PROBLEM REQUIREMENTS:
Once the line with "Task: Select the" is found, repeat it and all later lines exactly through the end of the listing below, with the pictures left out.
******************************
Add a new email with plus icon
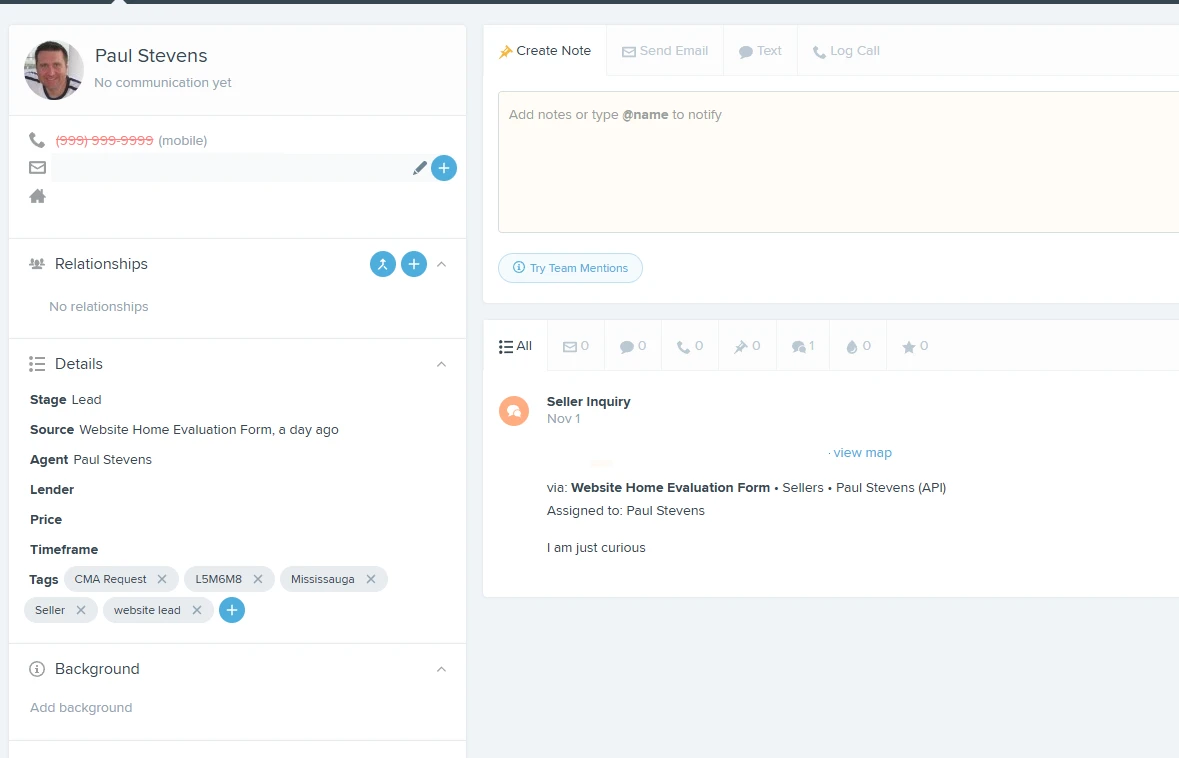1179x758 pixels. pyautogui.click(x=444, y=168)
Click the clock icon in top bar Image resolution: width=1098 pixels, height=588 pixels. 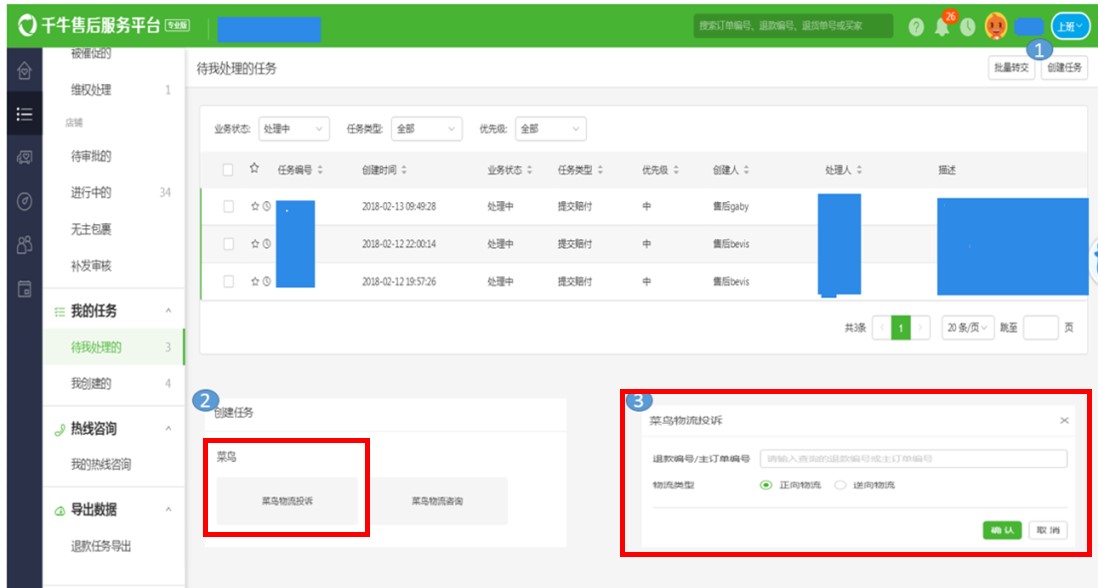coord(967,27)
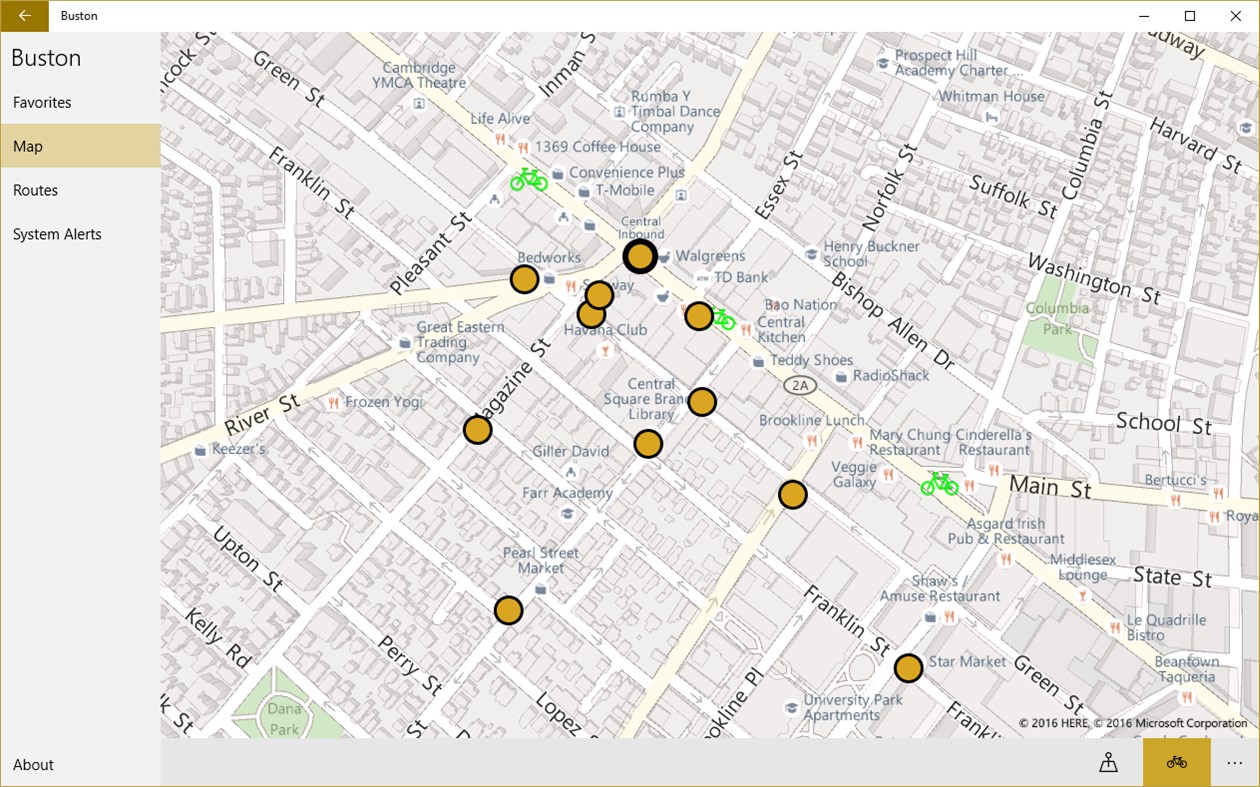Select the station marker near Frozen Yogi

click(478, 431)
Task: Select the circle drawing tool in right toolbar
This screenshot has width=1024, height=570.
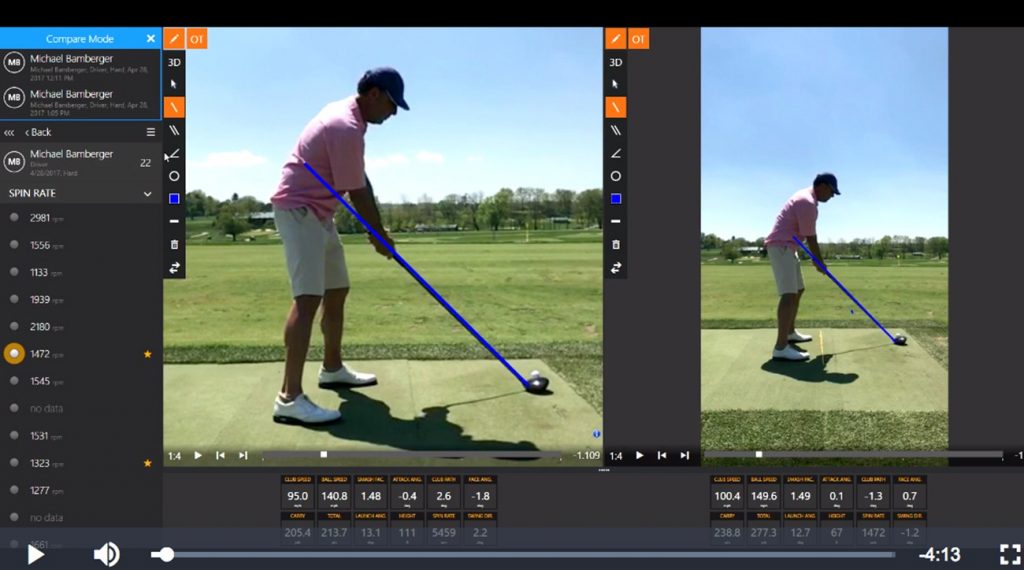Action: click(x=616, y=176)
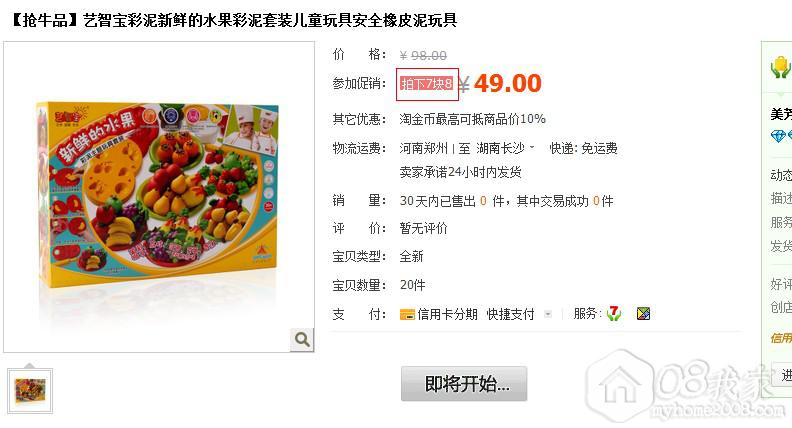792x428 pixels.
Task: Click the 7-day return service icon
Action: coord(614,314)
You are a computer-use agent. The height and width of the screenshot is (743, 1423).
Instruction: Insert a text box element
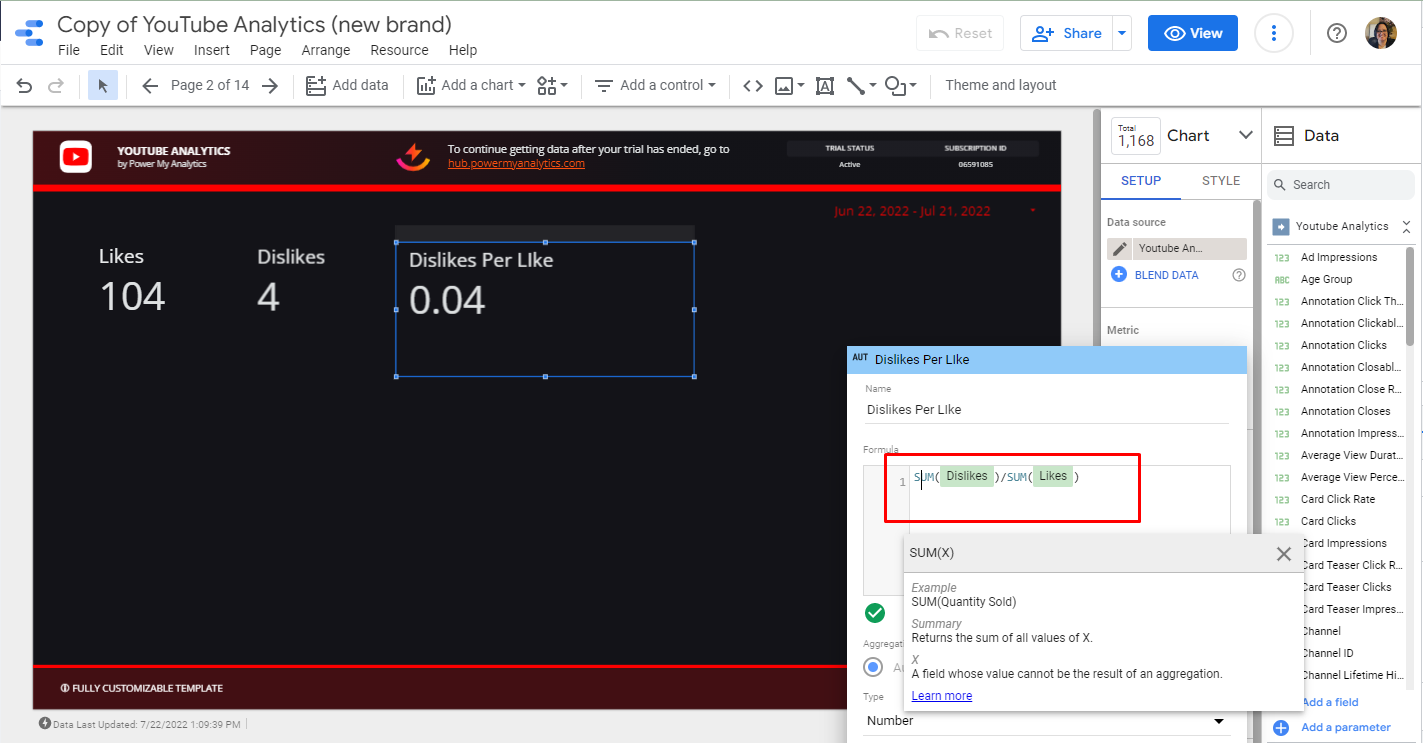click(825, 86)
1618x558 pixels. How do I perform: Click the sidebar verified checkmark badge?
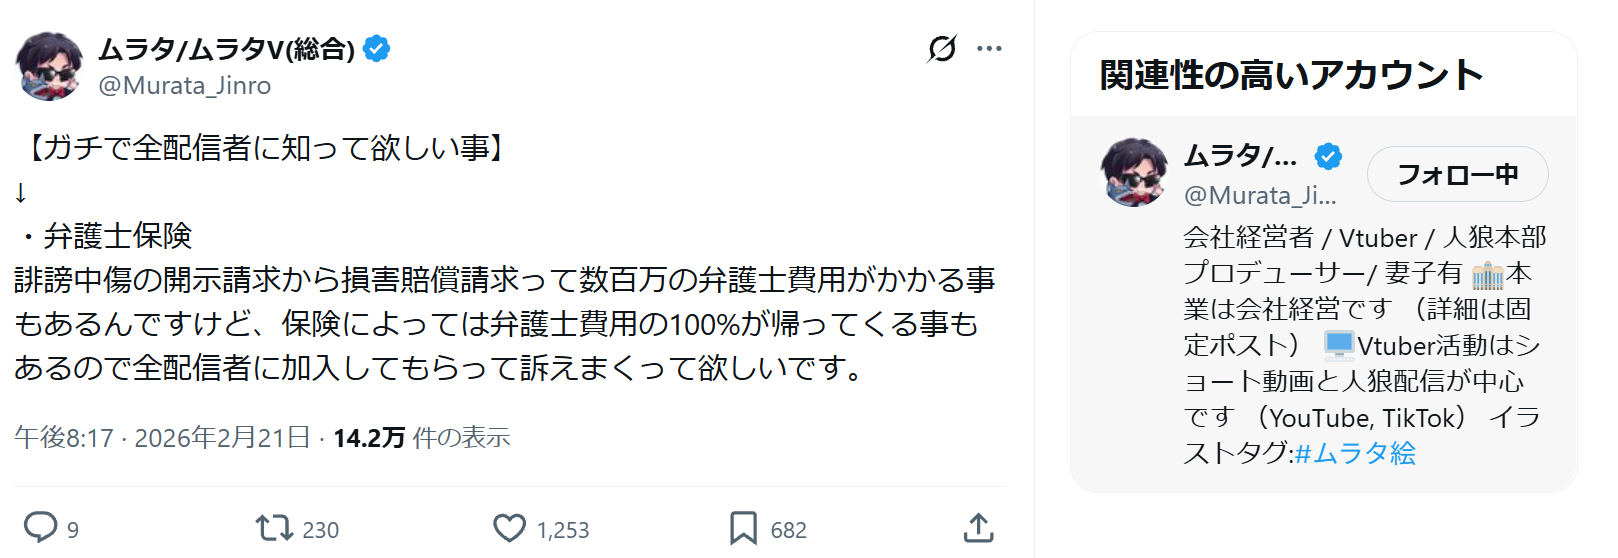[1328, 156]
******************************
WRITTEN RESPONSE:
Task: Select the circle drawing tool in right toolbar
This screenshot has width=1024, height=570.
Action: click(x=616, y=176)
792x428 pixels.
Task: Click the 7-day return service icon
Action: coord(614,314)
You are a computer-use agent. The height and width of the screenshot is (743, 1423).
Instruction: Insert a text box element
click(825, 86)
1618x558 pixels. How do I perform: Click the sidebar verified checkmark badge?
[1328, 156]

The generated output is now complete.